### ASSIGNED TASK
Reproduce the entries shown below only from the line with "Screen dimensions: 820x513" down to the line with "Given: Open Excel from the taskbar", keeping both end lines and copying each one exactly.

### TASK MATERIAL

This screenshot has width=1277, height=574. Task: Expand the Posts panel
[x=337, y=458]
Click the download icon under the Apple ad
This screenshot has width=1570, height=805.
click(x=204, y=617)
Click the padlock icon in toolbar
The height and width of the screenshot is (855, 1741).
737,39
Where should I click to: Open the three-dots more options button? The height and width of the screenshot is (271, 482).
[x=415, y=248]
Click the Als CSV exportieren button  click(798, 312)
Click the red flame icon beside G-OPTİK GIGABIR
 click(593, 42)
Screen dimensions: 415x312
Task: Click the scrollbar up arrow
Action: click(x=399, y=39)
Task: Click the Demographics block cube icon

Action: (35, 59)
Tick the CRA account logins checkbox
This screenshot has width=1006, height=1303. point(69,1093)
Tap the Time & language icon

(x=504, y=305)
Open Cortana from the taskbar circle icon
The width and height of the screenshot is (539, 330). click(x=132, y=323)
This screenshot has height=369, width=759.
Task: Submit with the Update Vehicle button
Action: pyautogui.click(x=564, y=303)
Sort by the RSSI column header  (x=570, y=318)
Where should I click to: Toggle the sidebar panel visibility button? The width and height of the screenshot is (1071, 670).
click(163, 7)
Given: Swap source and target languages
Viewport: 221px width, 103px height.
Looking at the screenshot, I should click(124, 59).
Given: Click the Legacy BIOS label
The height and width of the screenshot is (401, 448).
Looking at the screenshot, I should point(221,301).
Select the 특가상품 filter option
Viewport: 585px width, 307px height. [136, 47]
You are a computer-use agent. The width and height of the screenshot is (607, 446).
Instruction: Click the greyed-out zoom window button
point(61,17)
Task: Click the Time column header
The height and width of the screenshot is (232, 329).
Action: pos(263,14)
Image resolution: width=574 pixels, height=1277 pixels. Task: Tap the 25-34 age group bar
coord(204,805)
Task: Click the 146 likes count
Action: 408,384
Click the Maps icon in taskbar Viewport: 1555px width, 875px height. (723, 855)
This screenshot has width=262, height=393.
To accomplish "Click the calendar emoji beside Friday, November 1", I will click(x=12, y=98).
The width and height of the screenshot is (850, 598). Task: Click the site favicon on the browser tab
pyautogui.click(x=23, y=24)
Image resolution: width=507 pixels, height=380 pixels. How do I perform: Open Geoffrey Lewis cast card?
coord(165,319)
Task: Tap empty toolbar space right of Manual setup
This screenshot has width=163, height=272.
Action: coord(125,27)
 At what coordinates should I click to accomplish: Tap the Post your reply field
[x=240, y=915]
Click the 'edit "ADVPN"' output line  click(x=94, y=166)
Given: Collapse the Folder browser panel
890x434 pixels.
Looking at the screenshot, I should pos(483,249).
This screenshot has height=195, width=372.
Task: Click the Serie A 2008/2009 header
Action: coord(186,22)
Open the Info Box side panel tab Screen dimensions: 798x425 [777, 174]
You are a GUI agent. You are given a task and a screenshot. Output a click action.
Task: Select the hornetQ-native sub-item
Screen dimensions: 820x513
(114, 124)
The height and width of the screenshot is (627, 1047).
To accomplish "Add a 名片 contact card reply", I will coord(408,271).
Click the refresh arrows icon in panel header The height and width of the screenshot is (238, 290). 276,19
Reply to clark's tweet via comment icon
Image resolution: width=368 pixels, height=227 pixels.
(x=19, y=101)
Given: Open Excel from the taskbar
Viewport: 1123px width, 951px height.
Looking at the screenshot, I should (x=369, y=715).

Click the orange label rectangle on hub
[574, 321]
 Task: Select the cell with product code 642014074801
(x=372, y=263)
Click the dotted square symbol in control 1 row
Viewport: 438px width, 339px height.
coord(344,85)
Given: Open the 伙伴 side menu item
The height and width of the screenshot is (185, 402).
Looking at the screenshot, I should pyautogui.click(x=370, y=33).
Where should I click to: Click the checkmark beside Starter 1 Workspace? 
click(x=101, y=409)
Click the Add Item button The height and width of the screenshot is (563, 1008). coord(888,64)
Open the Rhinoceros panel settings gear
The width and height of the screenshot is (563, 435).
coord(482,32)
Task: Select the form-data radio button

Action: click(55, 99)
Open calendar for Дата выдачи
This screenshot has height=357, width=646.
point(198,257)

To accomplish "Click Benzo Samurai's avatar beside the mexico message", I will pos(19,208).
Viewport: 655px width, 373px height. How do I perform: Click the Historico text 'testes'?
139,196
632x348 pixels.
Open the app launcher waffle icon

### EXERCISE OUTPUT
Screen dimensions: 820x513
(114, 124)
The height and width of the screenshot is (627, 1047).
To accomplish "Add a 名片 contact card reply", I will coord(408,271).
Click the refresh arrows icon in panel header The height and width of the screenshot is (238, 290). 276,19
Reply to clark's tweet via comment icon
Image resolution: width=368 pixels, height=227 pixels.
(x=19, y=101)
Given: Open Excel from the taskbar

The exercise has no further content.